> [THE TASK]: Rewrite the lines from the line with "will (x=227, y=367)." up to and including the line with "Open the Dell", replacing "Image resolution" with "Screen resolution" and changing nothing else. Give only those lines.

> [Word and element location data]:
= = =

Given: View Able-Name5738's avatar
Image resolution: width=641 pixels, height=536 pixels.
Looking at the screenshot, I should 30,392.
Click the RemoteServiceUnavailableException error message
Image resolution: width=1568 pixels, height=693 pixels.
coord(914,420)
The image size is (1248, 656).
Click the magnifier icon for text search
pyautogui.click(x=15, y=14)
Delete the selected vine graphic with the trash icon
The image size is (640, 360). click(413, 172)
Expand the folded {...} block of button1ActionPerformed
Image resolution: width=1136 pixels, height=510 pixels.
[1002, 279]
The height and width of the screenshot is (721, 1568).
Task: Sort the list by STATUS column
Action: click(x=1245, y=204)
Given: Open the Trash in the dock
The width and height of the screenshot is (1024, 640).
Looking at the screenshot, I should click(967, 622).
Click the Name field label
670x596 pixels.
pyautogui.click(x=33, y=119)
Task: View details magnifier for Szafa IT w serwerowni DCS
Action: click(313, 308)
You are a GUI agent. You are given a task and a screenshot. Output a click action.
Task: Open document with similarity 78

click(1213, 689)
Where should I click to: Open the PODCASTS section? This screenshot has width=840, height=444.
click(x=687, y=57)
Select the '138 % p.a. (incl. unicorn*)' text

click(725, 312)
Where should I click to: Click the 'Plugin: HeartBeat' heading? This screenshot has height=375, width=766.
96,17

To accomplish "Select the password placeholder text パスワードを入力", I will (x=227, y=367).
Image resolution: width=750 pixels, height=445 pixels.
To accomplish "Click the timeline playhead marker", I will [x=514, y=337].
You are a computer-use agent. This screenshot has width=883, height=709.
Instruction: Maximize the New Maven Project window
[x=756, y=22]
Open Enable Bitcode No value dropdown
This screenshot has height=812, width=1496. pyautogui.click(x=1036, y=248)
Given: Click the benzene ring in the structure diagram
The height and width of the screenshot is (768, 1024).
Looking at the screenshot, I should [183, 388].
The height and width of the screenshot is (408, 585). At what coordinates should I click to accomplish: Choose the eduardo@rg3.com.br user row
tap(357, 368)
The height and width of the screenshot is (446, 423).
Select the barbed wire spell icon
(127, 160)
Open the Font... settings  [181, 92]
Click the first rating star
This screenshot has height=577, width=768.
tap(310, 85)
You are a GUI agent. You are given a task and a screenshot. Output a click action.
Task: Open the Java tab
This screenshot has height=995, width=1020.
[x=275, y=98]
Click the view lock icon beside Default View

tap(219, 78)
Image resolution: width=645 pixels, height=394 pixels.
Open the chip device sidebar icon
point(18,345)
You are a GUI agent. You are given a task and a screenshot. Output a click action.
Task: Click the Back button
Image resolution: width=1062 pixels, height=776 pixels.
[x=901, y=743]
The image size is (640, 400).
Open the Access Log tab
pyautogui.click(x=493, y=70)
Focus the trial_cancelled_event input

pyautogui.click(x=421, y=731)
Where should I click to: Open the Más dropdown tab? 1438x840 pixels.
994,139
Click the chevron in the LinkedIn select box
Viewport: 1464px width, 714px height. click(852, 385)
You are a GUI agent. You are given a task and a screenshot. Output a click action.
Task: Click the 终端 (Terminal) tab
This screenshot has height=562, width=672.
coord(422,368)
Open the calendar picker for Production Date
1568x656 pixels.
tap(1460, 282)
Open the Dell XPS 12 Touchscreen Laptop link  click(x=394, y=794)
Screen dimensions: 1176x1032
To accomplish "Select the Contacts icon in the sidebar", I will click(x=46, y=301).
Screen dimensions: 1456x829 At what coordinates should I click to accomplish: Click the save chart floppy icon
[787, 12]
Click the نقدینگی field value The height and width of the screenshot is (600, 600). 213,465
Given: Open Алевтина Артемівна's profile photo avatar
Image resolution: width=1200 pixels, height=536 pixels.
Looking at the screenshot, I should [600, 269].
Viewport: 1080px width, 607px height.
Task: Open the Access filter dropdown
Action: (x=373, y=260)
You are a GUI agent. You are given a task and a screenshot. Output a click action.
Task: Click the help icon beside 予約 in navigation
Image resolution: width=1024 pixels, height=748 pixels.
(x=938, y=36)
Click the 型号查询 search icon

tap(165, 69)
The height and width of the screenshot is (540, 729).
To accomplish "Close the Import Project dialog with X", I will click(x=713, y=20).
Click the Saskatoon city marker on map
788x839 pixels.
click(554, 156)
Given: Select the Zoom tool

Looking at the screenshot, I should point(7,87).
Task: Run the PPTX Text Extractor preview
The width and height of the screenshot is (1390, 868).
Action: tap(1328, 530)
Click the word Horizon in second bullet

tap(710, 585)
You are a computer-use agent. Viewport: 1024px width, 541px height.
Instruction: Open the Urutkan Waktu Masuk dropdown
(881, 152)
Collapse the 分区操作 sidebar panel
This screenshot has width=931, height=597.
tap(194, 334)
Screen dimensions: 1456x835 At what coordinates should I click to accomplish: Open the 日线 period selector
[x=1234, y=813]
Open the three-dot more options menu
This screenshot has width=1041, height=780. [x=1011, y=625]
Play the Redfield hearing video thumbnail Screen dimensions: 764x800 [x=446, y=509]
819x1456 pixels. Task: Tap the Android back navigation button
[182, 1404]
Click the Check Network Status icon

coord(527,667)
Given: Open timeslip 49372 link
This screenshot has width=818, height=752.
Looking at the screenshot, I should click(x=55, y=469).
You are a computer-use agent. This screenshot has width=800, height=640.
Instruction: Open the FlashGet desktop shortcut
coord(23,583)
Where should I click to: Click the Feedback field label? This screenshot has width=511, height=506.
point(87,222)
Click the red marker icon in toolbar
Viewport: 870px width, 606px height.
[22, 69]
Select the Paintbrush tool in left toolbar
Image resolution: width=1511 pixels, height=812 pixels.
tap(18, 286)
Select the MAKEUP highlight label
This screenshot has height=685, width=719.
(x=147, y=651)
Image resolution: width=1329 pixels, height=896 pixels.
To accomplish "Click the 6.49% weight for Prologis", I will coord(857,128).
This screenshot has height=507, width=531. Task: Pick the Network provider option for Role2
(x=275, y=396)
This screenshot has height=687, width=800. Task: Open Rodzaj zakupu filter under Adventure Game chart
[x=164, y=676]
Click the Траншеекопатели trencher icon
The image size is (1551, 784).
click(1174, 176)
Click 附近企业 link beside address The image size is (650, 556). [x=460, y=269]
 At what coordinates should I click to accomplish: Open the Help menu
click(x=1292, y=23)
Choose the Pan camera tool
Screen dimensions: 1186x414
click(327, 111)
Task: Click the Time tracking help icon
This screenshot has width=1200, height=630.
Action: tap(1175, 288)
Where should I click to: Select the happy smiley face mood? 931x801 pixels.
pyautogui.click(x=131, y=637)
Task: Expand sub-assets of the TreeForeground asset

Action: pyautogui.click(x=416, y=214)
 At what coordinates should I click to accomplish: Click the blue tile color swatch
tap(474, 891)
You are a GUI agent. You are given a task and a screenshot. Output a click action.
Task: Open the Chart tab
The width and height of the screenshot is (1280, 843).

= = =

> [RESPONSE FOR THIS EXERCISE]:
To accomplish "Select the password placeholder text パスワードを入力", I will (x=227, y=367).
Screen resolution: width=750 pixels, height=445 pixels.
To accomplish "Click the timeline playhead marker", I will [x=514, y=337].
You are a computer-use agent. This screenshot has width=883, height=709.
Instruction: Maximize the New Maven Project window
[x=756, y=22]
Open Enable Bitcode No value dropdown
This screenshot has height=812, width=1496. pyautogui.click(x=1036, y=248)
Given: Click the benzene ring in the structure diagram
The height and width of the screenshot is (768, 1024).
Looking at the screenshot, I should [183, 388].
The height and width of the screenshot is (408, 585). At what coordinates should I click to accomplish: Choose the eduardo@rg3.com.br user row
tap(357, 368)
The height and width of the screenshot is (446, 423).
Select the barbed wire spell icon
(127, 160)
Open the Font... settings  [181, 92]
Click the first rating star
This screenshot has height=577, width=768.
tap(310, 85)
You are a GUI agent. You are given a task and a screenshot. Output a click action.
Task: Open the Java tab
This screenshot has height=995, width=1020.
[x=275, y=98]
Click the view lock icon beside Default View

tap(219, 78)
Screen resolution: width=645 pixels, height=394 pixels.
Open the chip device sidebar icon
point(18,345)
You are a GUI agent. You are given a task and a screenshot. Output a click action.
Task: Click the Back button
Screen resolution: width=1062 pixels, height=776 pixels.
[x=901, y=743]
The image size is (640, 400).
Open the Access Log tab
pyautogui.click(x=493, y=70)
Focus the trial_cancelled_event input

pyautogui.click(x=421, y=731)
Where should I click to: Open the Más dropdown tab? 1438x840 pixels.
994,139
Click the chevron in the LinkedIn select box
Viewport: 1464px width, 714px height. click(852, 385)
You are a GUI agent. You are given a task and a screenshot. Output a click action.
Task: Click the 终端 (Terminal) tab
This screenshot has height=562, width=672.
coord(422,368)
Open the calendar picker for Production Date
1568x656 pixels.
tap(1460, 282)
Open the Dell XPS 12 Touchscreen Laptop link  click(x=394, y=794)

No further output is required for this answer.